:: TRECHO DO DOCUMENTO
Na exposição de motivos do documento, o ministério argumentou que a desregulamentação é uma tendência mundial, devendo a revisão do PGO segui-la, de modo a viabilizar “a integração de redes multisserviços com ampla abrangência territorial, possibilitando melhores ofertas de serviços aos consumidores, com a incorporação das economias de escala e de escopo necessárias à manutenção da capacidade de investimento das empresas do setor”.

Em 25 de abril, a Oi anunciou a compra Brasil Telecom por R$ 5,8 bilhões. Como tal negócio era, e ainda é, ilegal segundo a redação atual do PGO, aumentou a pressão sobre o Conselho Diretor da Anatel pela definição das novas regras, evidenciando qual era a questão de fato da revisão normativa. Após dois meses de discussão, o Conselho Diretor divulgou a proposta de alteração, abrindo uma consulta pública de 30 dias, tempo considerado muito curto por uma horda de críticos [veja aqui ]. Após muita reclamação, o prazo foi estendido por mais 15 dias.

Entre o ofício da Abrafix e a definição das novas regras, serão quase seis meses, sendo 45 dias de discussão pública. “É uma política atrasada, porque ela só é construída a partir da demanda do próprio agente. Poder público não tem política, aí o mercado define e o poder concedente corre atrás", critica Israel Bayma. “É um processo que não passou por nenhuma visão estratégica, mas o poder público teve que responder à pressão brutal de um negócio”, dispara Murilo Ramos.

Limites à “ambevisação”

Um segundo elemento reforça a avaliação de “casuísmo”: a adequação da proposta da direção da Anatel à situação da BrT-Oi. Havia um receio de ocorrer na telefonia brasileira o que aconteceu no caso do setor de cerveja: permitiu-se a criação da Ambev para depois permitir sua desnacionalização através da fusão com a empresa belga Interbrew. Se é ou não uma resposta ao temor manifestado por vários atores em relação à desnacionalização, não deixa de ser curioso que a proposta permita a fusão entre concessionárias de duas áreas, mas proíba que estas se integrem a uma terceira operadora deste serviço. Na prática, o novo PGO legitimaria o negócio BrT-Oi já acertado, mas impediria a venda da nova supertele para uma terceira, como a espanhola Telefónica ou a mexicana Telmex.
::::
:: REGISTROS DE DADOS
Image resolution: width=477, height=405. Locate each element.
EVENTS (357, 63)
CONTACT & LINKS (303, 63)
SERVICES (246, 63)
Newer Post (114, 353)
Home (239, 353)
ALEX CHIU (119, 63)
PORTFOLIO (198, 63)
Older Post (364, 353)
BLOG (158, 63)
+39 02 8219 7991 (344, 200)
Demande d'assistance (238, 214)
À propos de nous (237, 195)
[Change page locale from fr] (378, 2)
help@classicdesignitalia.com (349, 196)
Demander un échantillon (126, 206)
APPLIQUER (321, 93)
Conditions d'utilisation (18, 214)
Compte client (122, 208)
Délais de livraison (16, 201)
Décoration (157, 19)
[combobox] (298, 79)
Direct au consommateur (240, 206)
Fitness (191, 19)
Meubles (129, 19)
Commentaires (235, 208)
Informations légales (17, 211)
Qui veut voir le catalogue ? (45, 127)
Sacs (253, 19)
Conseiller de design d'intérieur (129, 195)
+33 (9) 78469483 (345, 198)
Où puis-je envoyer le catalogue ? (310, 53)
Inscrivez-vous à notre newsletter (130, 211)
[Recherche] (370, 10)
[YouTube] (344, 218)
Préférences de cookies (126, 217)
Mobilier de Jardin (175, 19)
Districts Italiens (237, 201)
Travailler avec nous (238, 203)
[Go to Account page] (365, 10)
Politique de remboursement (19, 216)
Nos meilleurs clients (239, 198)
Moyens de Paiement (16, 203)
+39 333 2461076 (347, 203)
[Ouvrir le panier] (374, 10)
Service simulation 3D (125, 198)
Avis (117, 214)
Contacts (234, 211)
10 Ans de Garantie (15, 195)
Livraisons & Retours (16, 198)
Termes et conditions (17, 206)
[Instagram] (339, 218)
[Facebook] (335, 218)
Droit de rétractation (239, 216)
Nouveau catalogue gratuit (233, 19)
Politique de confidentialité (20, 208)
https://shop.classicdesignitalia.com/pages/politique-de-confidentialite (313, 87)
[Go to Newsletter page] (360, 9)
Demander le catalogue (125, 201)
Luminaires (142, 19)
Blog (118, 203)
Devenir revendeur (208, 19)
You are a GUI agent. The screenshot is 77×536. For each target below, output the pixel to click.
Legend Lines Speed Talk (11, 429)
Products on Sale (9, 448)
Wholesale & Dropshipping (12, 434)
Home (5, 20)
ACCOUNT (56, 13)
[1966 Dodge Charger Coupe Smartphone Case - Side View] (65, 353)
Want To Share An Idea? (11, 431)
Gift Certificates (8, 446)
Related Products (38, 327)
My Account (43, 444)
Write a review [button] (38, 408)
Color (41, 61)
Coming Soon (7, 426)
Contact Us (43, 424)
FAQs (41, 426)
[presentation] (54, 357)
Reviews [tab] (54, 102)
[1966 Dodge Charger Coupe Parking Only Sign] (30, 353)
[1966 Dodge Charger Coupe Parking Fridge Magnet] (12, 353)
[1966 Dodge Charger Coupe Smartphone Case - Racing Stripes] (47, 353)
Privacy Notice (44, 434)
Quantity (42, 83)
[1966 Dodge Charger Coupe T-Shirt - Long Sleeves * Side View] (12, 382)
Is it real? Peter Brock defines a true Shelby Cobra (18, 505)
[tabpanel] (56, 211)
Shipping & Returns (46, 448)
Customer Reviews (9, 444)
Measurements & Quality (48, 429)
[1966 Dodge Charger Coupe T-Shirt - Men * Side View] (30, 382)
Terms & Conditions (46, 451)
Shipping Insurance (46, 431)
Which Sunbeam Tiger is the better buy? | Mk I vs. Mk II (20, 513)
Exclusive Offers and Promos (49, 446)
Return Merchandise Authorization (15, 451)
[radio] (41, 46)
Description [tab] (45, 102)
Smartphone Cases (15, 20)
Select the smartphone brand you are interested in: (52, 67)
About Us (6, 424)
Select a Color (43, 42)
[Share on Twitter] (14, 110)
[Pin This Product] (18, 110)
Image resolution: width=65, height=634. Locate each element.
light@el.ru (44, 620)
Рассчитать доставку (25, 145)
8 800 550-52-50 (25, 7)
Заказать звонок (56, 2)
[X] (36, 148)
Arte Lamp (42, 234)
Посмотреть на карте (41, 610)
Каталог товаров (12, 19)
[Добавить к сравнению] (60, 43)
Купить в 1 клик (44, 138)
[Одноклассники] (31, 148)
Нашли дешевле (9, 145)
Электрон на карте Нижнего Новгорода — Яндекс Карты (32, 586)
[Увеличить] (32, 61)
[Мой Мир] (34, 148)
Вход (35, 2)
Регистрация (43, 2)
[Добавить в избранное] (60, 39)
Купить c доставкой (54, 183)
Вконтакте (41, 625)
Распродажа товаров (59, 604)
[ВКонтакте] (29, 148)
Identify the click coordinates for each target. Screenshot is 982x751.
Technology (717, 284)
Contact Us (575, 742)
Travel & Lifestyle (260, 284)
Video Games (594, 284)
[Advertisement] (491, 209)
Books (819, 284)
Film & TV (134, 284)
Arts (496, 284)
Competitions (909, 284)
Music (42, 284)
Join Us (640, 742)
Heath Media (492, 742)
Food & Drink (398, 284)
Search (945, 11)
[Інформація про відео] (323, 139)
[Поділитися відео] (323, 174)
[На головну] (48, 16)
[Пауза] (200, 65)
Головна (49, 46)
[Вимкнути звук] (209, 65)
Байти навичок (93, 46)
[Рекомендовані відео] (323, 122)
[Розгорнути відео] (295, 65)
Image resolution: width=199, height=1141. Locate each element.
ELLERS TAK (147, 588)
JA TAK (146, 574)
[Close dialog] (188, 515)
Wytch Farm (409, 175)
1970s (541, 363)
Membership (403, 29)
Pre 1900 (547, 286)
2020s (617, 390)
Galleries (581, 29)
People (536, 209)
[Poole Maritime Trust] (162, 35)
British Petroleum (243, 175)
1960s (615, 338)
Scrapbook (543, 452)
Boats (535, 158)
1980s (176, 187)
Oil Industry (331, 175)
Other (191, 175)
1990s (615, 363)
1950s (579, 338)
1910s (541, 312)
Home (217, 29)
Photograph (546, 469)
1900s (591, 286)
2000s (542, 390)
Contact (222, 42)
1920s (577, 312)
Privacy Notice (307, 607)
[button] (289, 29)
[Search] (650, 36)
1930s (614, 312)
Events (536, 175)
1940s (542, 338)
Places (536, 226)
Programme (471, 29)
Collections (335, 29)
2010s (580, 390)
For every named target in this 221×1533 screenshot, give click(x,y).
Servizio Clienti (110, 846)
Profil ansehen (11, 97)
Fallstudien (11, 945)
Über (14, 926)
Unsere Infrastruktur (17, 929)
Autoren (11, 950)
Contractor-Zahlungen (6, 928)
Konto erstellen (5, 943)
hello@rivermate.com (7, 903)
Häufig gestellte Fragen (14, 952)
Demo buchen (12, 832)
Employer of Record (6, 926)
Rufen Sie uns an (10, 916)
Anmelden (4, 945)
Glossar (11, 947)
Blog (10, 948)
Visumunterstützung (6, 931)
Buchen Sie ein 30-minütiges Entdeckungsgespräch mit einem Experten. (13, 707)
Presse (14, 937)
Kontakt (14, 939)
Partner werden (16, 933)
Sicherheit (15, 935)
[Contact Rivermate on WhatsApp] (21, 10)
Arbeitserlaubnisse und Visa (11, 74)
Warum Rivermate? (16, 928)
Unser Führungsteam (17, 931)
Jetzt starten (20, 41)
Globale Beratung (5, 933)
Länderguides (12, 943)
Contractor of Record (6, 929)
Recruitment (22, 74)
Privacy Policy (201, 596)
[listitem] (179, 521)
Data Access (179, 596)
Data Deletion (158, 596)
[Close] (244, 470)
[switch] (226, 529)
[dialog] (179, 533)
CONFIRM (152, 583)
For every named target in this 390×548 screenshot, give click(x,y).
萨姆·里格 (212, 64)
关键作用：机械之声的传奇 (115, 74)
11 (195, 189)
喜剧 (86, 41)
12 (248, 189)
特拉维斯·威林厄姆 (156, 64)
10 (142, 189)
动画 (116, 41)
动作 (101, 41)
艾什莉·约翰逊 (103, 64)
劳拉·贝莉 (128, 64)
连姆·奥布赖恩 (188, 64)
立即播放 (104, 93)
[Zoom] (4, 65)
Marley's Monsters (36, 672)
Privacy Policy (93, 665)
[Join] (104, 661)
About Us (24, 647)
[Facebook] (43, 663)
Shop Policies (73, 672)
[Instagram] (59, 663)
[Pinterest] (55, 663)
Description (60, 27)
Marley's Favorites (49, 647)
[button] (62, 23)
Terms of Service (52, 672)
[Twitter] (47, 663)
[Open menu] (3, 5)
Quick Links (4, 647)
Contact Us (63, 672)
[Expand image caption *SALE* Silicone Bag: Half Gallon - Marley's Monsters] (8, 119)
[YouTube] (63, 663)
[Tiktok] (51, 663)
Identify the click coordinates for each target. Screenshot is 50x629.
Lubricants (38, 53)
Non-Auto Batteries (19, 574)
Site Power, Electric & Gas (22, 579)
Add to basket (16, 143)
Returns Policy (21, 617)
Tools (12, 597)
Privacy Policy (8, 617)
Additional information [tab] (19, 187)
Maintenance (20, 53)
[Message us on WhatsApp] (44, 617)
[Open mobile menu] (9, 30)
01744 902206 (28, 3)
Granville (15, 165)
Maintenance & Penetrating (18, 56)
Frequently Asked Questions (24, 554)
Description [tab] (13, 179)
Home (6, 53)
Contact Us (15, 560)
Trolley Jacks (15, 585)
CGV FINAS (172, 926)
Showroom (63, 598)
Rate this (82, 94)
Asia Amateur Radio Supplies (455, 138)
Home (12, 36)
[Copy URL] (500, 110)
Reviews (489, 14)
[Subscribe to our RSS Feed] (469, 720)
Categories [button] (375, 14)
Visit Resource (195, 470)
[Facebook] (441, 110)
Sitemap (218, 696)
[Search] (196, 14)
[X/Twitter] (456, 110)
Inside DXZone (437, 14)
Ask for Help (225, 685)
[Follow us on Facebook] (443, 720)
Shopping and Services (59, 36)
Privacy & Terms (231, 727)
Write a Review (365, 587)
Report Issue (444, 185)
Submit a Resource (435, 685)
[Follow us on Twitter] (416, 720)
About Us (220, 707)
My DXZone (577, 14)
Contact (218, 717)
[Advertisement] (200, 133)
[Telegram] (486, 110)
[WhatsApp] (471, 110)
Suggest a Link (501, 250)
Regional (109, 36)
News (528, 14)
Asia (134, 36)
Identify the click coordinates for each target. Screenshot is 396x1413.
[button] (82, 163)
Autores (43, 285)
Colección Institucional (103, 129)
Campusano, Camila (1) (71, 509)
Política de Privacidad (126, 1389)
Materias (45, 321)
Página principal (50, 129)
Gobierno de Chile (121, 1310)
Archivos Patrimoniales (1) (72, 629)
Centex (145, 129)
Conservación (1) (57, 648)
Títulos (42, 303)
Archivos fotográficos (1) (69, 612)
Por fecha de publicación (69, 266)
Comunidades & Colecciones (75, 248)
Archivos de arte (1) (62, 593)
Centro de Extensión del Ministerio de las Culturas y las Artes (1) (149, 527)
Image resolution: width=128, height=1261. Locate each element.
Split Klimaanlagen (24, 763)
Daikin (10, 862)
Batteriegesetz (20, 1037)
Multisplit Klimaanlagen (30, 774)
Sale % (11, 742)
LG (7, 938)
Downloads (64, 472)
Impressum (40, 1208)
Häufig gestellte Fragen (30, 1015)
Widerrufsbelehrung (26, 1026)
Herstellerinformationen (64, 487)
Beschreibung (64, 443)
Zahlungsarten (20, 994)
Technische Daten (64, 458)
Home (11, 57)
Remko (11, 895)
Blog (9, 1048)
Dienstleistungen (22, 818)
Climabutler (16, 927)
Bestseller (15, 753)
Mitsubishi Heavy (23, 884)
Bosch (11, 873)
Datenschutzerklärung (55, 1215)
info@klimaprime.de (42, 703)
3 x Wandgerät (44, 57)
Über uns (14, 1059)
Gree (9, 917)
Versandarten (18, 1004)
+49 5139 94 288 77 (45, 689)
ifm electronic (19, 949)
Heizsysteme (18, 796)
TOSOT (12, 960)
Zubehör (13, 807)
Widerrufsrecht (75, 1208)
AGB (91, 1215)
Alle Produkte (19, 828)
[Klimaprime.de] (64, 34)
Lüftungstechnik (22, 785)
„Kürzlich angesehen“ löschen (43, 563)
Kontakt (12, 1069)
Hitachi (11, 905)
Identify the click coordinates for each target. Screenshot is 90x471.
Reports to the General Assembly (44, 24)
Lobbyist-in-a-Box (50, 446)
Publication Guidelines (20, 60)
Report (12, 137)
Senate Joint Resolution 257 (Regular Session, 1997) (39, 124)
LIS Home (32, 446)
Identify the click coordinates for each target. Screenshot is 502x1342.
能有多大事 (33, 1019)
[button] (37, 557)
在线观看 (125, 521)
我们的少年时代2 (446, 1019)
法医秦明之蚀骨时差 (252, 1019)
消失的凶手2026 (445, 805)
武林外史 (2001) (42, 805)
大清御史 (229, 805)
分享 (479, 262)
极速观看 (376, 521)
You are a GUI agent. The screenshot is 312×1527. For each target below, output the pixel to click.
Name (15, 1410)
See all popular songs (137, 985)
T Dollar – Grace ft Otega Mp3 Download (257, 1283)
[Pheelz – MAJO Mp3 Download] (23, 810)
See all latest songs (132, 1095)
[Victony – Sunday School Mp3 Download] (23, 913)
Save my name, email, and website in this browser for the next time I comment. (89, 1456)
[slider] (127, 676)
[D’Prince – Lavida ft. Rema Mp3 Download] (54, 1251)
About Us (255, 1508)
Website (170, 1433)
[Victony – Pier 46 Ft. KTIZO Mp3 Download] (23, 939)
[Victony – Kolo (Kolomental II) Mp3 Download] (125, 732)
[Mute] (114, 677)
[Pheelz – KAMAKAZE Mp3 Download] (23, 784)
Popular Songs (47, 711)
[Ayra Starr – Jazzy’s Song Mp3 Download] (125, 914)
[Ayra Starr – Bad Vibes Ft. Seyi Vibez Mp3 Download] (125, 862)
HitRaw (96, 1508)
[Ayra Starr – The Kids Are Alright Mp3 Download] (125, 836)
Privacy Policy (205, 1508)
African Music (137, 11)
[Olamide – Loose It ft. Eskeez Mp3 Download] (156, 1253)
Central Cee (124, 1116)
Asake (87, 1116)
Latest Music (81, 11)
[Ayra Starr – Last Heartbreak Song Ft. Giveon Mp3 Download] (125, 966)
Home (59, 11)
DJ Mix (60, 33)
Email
::::
> [OBJETIVO 1] Copie sem alterações, do trecho sobre a revisão do PGO, a parte que vai de "Entre o ofício" a "dispara Murilo Ramos.".
> [OBJETIVO 2] Dê seguimento ao trecho sobre a revisão do PGO, começando logo após a última frase apresentada.

> [RESPOSTA 1]
Entre o ofício da Abrafix e a definição das novas regras, serão quase seis meses, sendo 45 dias de discussão pública. “É uma política atrasada, porque ela só é construída a partir da demanda do próprio agente. Poder público não tem política, aí o mercado define e o poder concedente corre atrás", critica Israel Bayma. “É um processo que não passou por nenhuma visão estratégica, mas o poder público teve que responder à pressão brutal de um negócio”, dispara Murilo Ramos.

> [RESPOSTA 2]
No entanto, em reunião do Conselho Consultivo da Anatel no dia 3 de julho, o relator do processo no Conselho Diretor, Pedro Jaime Ziller, alegou não haver relação de uma com a outra. “Sobre o PGO, temos que separá-lo da fusão e tem que ficar claro que ele não é feito para a BrT-Oi, mas é um instrumento isonômico para todas as concessionárias”, afirmou. Mas deixou claro em várias respostas que a redação apresentada estava “em acordo com a política estabelecida pelo governo federal”.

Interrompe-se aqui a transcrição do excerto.